Pleasure Cruz

No woman on the verge, Penelope Cruz evokes the admirable, problem-solving protagonists of 1950s Hollywood tearjerkers in the Spanish-language film.
No woman on the verge, Penelope Cruz evokes the admirable, problem-solving protagonists of 1950s Hollywood tearjerkers in the Spanish-language film. (By Emilio Pereda & Paola Ardizzoni/el Deseo -- Sony Pictures Classics)
By Desson Thomson
Washington Post Staff Writer
Friday, December 22, 2006

For her role in "Volver," Penelope Cruz strapped on a prosthetic derriere to enhance her Mediterranean assets. But as the beleaguered Madrid homemaker at the center of this warmly seductive movie, she gives us something finer to savor -- call it inner voluptuousness.

We know Cruz's external voluptuousness only too well. As soon as the respected Spanish actress arrived in Hollywood, it became her leading commodity -- first as Tom Cruise's arm candy, then as Hollywood's go-to sexy foreigner. Her brown eyes and lispy lilt were the only things worth noting about her so-so performances in "Vanilla Sky" and "Blow." She seemed to have hit the Euro-babe glass ceiling.

WRITTEN EXERCISE 1 » In the rows, quote the stretch from the line containing "Open the Minute" through the line containing "point(294,96)", including both of those lines.
WRITTEN EXERCISE 2 » Carry on the review of Penelope Cruz in "Volver" from its last sentence.
The review of Penelope Cruz in "Volver" has no connection to the rows.

EXERCISE MATERIALS »
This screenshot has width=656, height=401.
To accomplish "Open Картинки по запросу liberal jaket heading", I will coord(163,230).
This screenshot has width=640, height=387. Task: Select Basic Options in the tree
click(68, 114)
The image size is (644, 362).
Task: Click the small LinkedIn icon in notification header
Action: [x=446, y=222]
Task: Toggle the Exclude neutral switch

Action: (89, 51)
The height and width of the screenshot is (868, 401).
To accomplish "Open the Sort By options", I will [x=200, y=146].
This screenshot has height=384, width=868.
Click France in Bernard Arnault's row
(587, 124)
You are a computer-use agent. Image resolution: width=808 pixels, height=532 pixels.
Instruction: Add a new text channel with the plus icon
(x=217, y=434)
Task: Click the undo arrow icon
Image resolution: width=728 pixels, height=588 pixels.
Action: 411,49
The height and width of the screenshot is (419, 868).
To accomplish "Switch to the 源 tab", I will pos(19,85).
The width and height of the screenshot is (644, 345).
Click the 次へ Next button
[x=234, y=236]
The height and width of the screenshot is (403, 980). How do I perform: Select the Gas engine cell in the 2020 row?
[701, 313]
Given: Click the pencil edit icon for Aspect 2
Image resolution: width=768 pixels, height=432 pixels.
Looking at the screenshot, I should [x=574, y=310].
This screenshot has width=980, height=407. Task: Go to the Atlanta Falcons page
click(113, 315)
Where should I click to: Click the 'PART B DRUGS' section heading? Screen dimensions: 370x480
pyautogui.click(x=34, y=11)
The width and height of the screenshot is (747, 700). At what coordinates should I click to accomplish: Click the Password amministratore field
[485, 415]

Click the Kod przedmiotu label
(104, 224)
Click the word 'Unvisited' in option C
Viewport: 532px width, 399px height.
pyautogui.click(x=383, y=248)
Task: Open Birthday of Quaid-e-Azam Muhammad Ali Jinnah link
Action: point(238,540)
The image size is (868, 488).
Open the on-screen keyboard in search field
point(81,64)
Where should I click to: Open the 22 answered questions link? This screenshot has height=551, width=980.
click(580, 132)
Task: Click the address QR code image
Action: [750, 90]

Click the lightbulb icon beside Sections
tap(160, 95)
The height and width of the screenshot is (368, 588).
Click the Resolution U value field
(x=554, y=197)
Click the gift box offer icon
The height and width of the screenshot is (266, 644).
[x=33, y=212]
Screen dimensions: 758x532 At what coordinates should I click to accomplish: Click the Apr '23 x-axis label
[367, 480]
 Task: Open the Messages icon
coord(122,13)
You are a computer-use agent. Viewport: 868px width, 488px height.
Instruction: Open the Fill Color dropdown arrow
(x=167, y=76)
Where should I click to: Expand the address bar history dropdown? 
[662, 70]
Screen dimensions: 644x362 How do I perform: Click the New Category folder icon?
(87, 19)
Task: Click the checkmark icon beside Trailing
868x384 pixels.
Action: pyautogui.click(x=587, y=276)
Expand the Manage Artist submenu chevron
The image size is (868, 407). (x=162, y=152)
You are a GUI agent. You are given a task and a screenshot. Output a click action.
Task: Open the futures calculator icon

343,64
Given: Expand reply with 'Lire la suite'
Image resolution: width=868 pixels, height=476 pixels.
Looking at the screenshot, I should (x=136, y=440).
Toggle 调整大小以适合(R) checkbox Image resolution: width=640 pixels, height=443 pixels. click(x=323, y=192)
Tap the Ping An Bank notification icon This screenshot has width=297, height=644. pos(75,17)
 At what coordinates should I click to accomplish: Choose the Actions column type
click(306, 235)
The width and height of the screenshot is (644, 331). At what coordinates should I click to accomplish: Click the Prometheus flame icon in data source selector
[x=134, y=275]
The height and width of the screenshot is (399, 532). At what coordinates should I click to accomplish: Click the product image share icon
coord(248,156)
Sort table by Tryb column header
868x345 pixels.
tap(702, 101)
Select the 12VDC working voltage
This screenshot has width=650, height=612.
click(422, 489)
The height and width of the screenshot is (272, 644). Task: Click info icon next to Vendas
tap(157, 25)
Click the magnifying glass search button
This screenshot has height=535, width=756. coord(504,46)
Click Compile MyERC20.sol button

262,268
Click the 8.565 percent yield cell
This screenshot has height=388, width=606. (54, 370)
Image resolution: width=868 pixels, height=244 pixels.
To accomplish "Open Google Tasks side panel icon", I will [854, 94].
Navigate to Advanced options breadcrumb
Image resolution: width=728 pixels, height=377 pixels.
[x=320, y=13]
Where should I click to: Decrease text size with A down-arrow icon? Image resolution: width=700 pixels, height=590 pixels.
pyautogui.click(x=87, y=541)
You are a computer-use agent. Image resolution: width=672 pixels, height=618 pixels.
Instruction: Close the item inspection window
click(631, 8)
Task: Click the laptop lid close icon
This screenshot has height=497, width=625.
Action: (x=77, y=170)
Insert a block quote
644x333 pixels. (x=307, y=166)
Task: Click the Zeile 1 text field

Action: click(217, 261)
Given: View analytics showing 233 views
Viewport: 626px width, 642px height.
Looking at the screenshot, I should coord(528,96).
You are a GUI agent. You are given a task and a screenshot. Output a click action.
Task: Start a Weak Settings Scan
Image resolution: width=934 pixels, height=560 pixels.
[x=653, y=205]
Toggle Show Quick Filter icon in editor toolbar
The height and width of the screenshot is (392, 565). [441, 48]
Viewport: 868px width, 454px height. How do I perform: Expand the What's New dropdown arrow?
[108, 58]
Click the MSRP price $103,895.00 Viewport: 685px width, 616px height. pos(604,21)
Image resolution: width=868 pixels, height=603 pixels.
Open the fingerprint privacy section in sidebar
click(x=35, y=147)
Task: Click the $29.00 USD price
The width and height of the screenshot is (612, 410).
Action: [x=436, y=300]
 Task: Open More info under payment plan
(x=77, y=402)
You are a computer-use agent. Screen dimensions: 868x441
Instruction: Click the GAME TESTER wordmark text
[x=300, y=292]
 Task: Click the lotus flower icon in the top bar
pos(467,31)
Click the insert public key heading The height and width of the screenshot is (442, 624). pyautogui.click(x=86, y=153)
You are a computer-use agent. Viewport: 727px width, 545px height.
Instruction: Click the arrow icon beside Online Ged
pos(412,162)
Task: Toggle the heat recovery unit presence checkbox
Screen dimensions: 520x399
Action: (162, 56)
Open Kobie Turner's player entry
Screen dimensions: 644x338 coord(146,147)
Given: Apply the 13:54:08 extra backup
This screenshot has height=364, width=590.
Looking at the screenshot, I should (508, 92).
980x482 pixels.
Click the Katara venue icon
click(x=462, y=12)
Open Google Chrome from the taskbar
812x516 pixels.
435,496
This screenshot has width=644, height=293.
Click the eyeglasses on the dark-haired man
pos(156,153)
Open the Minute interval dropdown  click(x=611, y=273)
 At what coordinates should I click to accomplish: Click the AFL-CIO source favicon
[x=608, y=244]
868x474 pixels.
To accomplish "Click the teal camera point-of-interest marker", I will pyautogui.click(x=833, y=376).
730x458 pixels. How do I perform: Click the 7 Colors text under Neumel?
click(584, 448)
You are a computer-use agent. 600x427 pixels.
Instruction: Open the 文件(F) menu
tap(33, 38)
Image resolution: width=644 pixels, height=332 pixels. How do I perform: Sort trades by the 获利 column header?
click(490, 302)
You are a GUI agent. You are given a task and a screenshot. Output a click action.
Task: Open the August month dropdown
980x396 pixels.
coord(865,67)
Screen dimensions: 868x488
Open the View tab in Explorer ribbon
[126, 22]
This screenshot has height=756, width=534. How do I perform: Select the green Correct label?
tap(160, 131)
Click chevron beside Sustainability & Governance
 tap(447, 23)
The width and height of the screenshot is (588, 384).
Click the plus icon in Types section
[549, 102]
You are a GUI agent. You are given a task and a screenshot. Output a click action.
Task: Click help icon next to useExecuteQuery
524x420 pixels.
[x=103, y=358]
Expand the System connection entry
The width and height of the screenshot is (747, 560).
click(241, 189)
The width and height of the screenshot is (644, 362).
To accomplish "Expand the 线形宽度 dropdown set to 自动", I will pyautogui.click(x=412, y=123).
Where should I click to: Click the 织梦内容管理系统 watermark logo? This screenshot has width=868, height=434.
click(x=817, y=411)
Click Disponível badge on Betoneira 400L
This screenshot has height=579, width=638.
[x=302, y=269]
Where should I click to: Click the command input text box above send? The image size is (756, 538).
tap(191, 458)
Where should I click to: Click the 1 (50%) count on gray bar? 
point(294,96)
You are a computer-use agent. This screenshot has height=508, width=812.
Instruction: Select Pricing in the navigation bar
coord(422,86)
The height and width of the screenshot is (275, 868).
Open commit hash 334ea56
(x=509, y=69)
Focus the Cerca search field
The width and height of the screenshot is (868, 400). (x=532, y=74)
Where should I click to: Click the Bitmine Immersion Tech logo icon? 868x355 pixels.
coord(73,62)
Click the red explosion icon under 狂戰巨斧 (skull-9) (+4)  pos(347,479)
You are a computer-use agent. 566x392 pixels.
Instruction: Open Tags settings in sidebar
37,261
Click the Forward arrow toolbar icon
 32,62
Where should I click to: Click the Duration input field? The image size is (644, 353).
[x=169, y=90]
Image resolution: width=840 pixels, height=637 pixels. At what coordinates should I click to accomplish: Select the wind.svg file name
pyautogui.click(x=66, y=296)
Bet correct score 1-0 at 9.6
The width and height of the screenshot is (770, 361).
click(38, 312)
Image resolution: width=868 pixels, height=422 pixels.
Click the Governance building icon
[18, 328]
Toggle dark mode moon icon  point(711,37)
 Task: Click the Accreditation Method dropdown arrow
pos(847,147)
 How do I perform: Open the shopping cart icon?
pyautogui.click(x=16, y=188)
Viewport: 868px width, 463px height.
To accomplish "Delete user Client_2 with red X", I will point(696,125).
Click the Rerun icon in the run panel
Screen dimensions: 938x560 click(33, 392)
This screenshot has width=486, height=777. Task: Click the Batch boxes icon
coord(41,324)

EXPECTED ANSWER 1 »
Open the Minute interval dropdown  click(x=611, y=273)
 At what coordinates should I click to accomplish: Click the AFL-CIO source favicon
[x=608, y=244]
868x474 pixels.
To accomplish "Click the teal camera point-of-interest marker", I will pyautogui.click(x=833, y=376).
730x458 pixels. How do I perform: Click the 7 Colors text under Neumel?
click(584, 448)
You are a computer-use agent. 600x427 pixels.
Instruction: Open the 文件(F) menu
tap(33, 38)
Image resolution: width=644 pixels, height=332 pixels. How do I perform: Sort trades by the 获利 column header?
click(490, 302)
You are a GUI agent. You are given a task and a screenshot. Output a click action.
Task: Open the August month dropdown
980x396 pixels.
coord(865,67)
Screen dimensions: 868x488
Open the View tab in Explorer ribbon
[126, 22]
This screenshot has height=756, width=534. How do I perform: Select the green Correct label?
tap(160, 131)
Click chevron beside Sustainability & Governance
 tap(447, 23)
The width and height of the screenshot is (588, 384).
Click the plus icon in Types section
[549, 102]
You are a GUI agent. You are given a task and a screenshot. Output a click action.
Task: Click help icon next to useExecuteQuery
524x420 pixels.
[x=103, y=358]
Expand the System connection entry
The width and height of the screenshot is (747, 560).
click(241, 189)
The width and height of the screenshot is (644, 362).
To accomplish "Expand the 线形宽度 dropdown set to 自动", I will pyautogui.click(x=412, y=123).
Where should I click to: Click the 织梦内容管理系统 watermark logo? This screenshot has width=868, height=434.
click(x=817, y=411)
Click Disponível badge on Betoneira 400L
This screenshot has height=579, width=638.
[x=302, y=269]
Where should I click to: Click the command input text box above send? The image size is (756, 538).
tap(191, 458)
Where should I click to: Click the 1 (50%) count on gray bar? 
point(294,96)

EXPECTED ANSWER 2 »
As "Volver" makes radiantly clear, Cruz, 32, can hold an audience's attention through her acting. All she apparently needed was a return to a Spanish-language role. Luckily, filmmaker Pedro Almodovar -- who never met a female character, real or in drag, he didn't love -- provides that opportunity. As Raimunda, an airport cleaner whose quiet heroics take place at home, she's a subtle revelation. And we remember what we loved about her in films such as 1992's "Belle Epoque" and 1997's "Abre los Ojos": not just God-given beauty but her canny animation of it.

Her face registers every heartbreak, irritation and disappointment. Her mascara-lined eyes seem perpetually shiny -- as if she were the Spanish equivalent of Roy Lichtenstein's teary, comic book women, though we learn she's no crybaby. We're drawn to this resolute problem solver, who recalls the stoic housewives of such 1950s Hollywood tearjerkers as "All That Heaven Allows" and "Imitation of Life." In those classics, the women's seemingly mundane, melodramatic ordeals were symbolic of deeper issues in society -- sexism, racism and classism -- and the characters' determination attained a sort of transcendental glory. In "Volver," Raimunda's courage is just as compelling as she contends with murder, adultery, incest and -- in Almodovar's anything-goes universe -- beyond-the-grave visits from her dearly departed mother (Carmen Maura).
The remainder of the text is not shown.